The abstract — Norwegian sammendrag — that opens a research article is academic Norwegian distilled to its purest form. In a few sentences it must summarise a whole study, and it does so with the register's signature instruments: dense nominalisation that packs processes into nouns, the impersonal man and the s-passive that keep the human author out of view, hedged conclusions that never overclaim, and formal, often Latinate vocabulary. It also follows a tiny IMRaD arc — background, method, results, conclusion — compressed into a single paragraph. Below is an original abstract written for this page (humanities/social-science flavour, not a copyrighted text), then a full breakdown. Crucially, this register is under real pressure: English has become the default language of Norwegian research, so writing good academic Norwegian is now a conscious act of domain maintenance.
The abstract (original sammendrag)
| Norwegian | English |
|---|---|
| Sammendrag | Abstract |
| Denne studien undersøker sammenhengen mellom skjermbruk og leseforståelse blant norske ungdomsskoleelever. Bakgrunnen er en økende bekymring for at digitaliseringen av undervisningen kan svekke evnen til fordypet lesing. | This study examines the relationship between screen use and reading comprehension among Norwegian lower-secondary pupils. The background is a growing concern that the digitalisation of teaching may weaken the capacity for deep reading. |
| Det benyttes en kvantitativ tilnærming. Data ble samlet inn gjennom en spørreundersøkelse blant 1 200 elever, og resultatene ble analysert ved hjelp av regresjonsanalyse. Man kontrollerte for sosioøkonomisk bakgrunn og kjønn. | A quantitative approach is employed. Data were collected through a survey of 1,200 pupils, and the results were analysed using regression analysis. The authors controlled for socioeconomic background and gender. |
| Funnene indikerer en moderat negativ korrelasjon mellom omfattende skjermbruk og leseforståelse. Sammenhengen synes å være sterkest blant elever med lavt utdannede foreldre. | The findings indicate a moderate negative correlation between extensive screen use and reading comprehension. The relationship appears to be strongest among pupils with poorly educated parents. |
| Resultatene kan tyde på at skjermbruk har en innvirkning på leseutviklingen, men årsaksforholdet lar seg ikke fastslå ut fra det foreliggende materialet. Det konkluderes således med at det er behov for longitudinelle studier. Følgelig anbefales en mer varsom integrering av digitale verktøy i undervisningen. | The results may suggest that screen use has an impact on reading development, but the causal relationship cannot be established from the present material. It is thus concluded that there is a need for longitudinal studies. Consequently, a more cautious integration of digital tools in teaching is recommended. |
Every sentence here is doing register work. Notice already how rarely a human being appears as the grammatical subject. Now the breakdown.
^^^^
• _PROBLEM SET_:
A – Answer these questions from the page on Norwegian academic abstracts:
(i) How many pupils took part in the survey described in the sample abstract?
(ii) Which four stages make up the compressed arc that an abstract is said to follow?
(iii) Among which pupils does the relationship between screen use and reading comprehension appear strongest?
B – Carry on the page on Norwegian academic abstracts from its final sentence.
The listing bears no relation to the page on Norwegian academic abstracts.
^^^^
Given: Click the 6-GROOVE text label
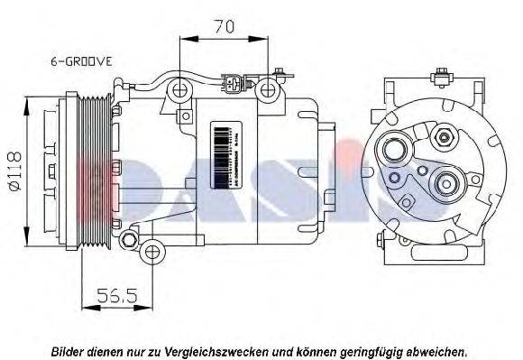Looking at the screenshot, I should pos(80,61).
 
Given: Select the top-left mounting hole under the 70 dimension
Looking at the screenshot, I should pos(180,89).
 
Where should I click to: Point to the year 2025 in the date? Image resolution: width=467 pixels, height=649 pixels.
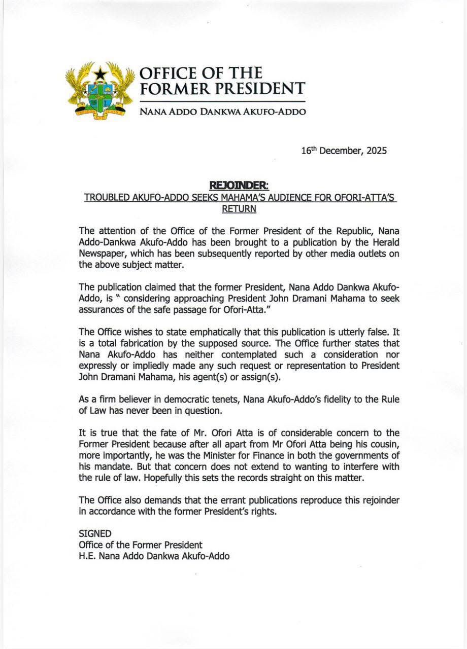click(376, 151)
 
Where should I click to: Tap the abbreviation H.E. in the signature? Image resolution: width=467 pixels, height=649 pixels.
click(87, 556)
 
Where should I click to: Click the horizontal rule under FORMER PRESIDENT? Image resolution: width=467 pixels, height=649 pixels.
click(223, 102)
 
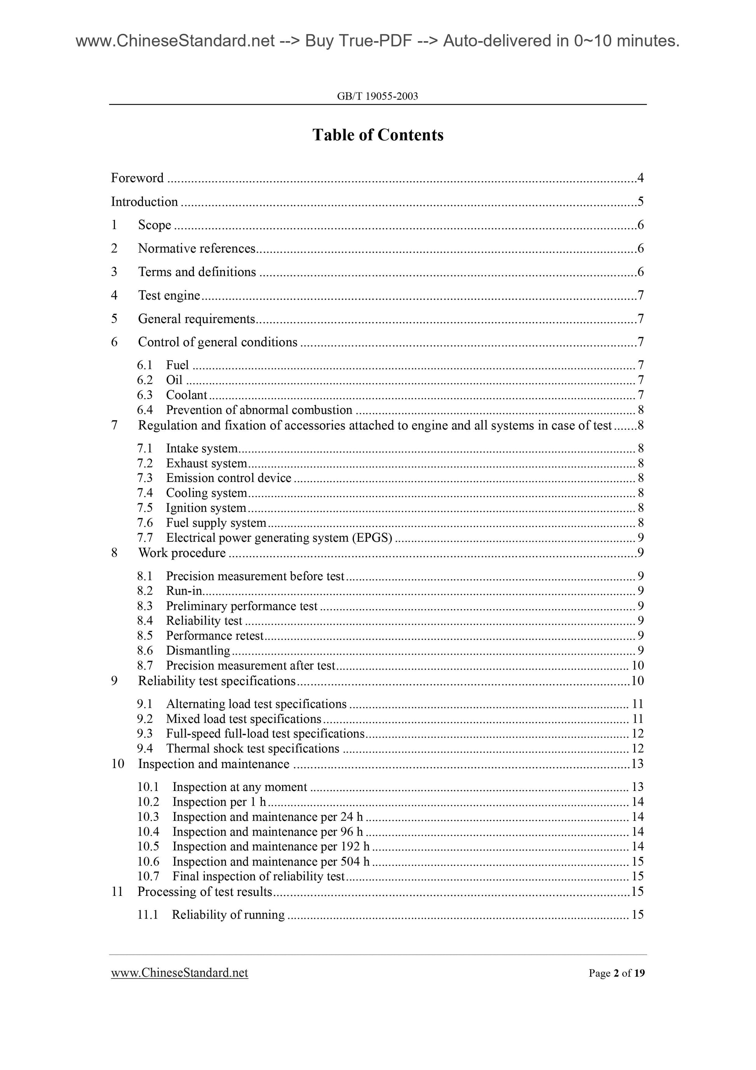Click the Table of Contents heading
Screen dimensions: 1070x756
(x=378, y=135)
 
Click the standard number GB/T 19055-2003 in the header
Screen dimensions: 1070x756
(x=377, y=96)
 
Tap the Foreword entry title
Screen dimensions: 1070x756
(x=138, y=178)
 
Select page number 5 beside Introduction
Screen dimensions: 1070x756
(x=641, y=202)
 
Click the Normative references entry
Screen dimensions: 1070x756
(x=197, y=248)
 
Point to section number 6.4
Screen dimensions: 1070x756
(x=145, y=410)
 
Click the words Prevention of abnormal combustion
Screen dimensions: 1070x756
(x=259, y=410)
^^^^
• _ANSWERS TO THE EXERCISES_:
A –
(i) 1,200 pupils.
(ii) Background, method, results and conclusion.
(iii) Pupils with poorly educated parents.

B –
The IMRaD structure in miniature
A research abstract follows IMRaD — Introduction, Methods, Results, and Discussion — and this one maps cleanly onto four moves:
- Background / aim (Denne studien undersøker … Bakgrunnen er …) — what is studied and why it matters.
- Method (Det benyttes en kvantitativ tilnærming. Data ble samlet inn …) — how it was done.
- Results (Funnene indikerer … Sammenhengen synes å …) — what was found.
- Conclusion / implication (Resultatene kan tyde på … Det konkluderes således … Følgelig anbefales …) — what it means and what should follow.
Each move has a characteristic tense and voice: the method is told in the preterite passive (ble samlet inn, ble analysert — "were collected, were analysed," because the work is finished and dated), while the aim, results, and conclusion use the present tense (undersøker, indikerer, anbefales), because the article and its claims exist now, on the page in front of the reader. Tracking these shifts tells you which part of the study you are reading (see verbs/tense-in-narrative for the broader logic).
Artikkelen tar for seg X. Det ble gjennomført intervjuer med tjue informanter. Funnene viser at …
The article addresses X. Interviews were conducted with twenty informants. The findings show that … (present for aim/results, preterite passive for method)
Studien undersøker Y. Materialet ble analysert kvalitativt. Resultatene tyder på en sammenheng.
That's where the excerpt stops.